The 20th of September is the 54th anniversary of Sibelius' death. I was 2½.
No, there is no connection, strained or otherwise, but then, I didn't know Bach from Beethoven either.
Since introduced to his music in the spring of 1974, I've come easily to the opinion there has been no more fabulous composer—in every sense of the term. Jean Sibelius was the most lyrically musical mind the world has ever known. His symphonishe Dichtungen or tone poems are magical, his symphonies superb and unpredictable.
Dark and brooding, nevertheless from his music escape faeric themes that enchant against a contrasting even lugubrious background. Suffused with northern light of waning, cold days, majestic vistas, and stern heroes, it alternates from hypnotic to bewitching.

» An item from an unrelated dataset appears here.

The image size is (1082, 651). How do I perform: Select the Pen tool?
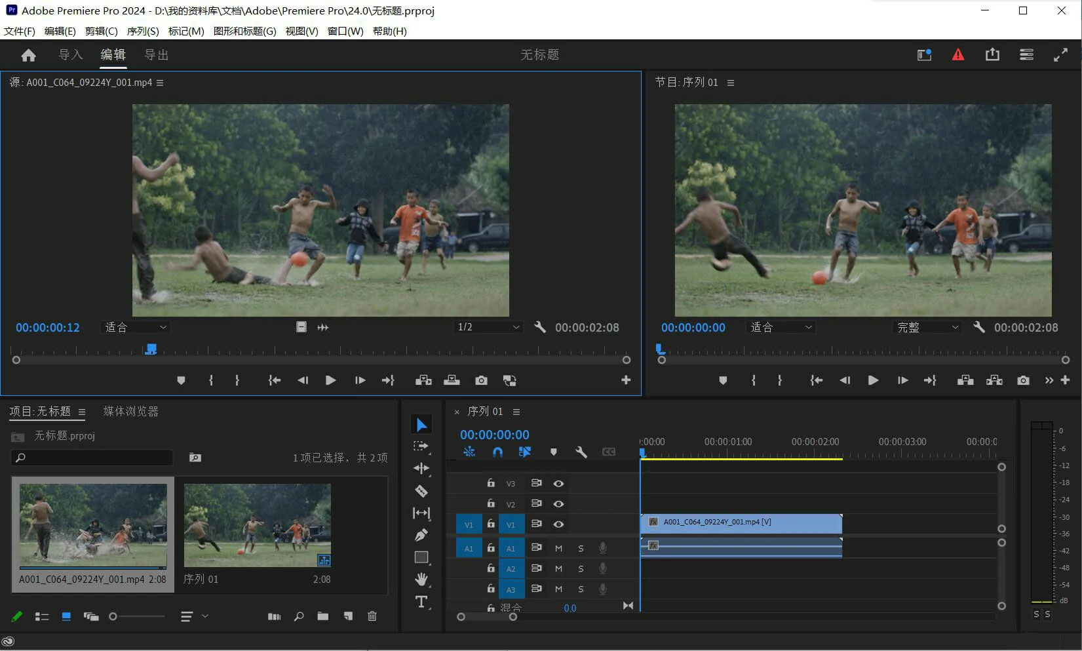pos(421,535)
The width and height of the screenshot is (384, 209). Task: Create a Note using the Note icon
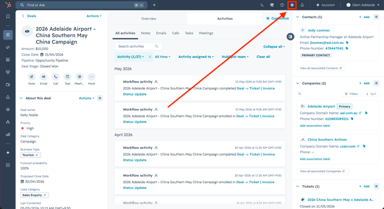(32, 77)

I've often said in jest that Sibelius is often so ponderous and depressing at times that, by contrast, it makes me feel in a lighter mood. But only in jest.
As a treat, the Public Radio Exchange recently included him in a program series,
13 Days When Music Changed Forever, revolutionary moments when music was fundamentally transformed, hosted by musician and composer Suzanne Vega.
Sibelius is rightfully included. Sibelius is the pinnacle of musical Romanticism, the last word before the descent into dissonant Modernism. Which makes him very relevant today.
If you don't know this composer, the PRX broadcast is a fair introduction, but don't stop there. Take the plunge. I particularly suggest the easy introductions, to wit, the Second and Fifth symphonies, and the tone poems, Finlandia, Pohjola's Daughter, Tapiola, En Saga, the Swan of Tuonela and the Valse Triste. If you like organ, the Surusoitto is considered the echo of his never published and probably destroyed Eighth Symphony. There is much more including the magnificent Violin Concerto in D.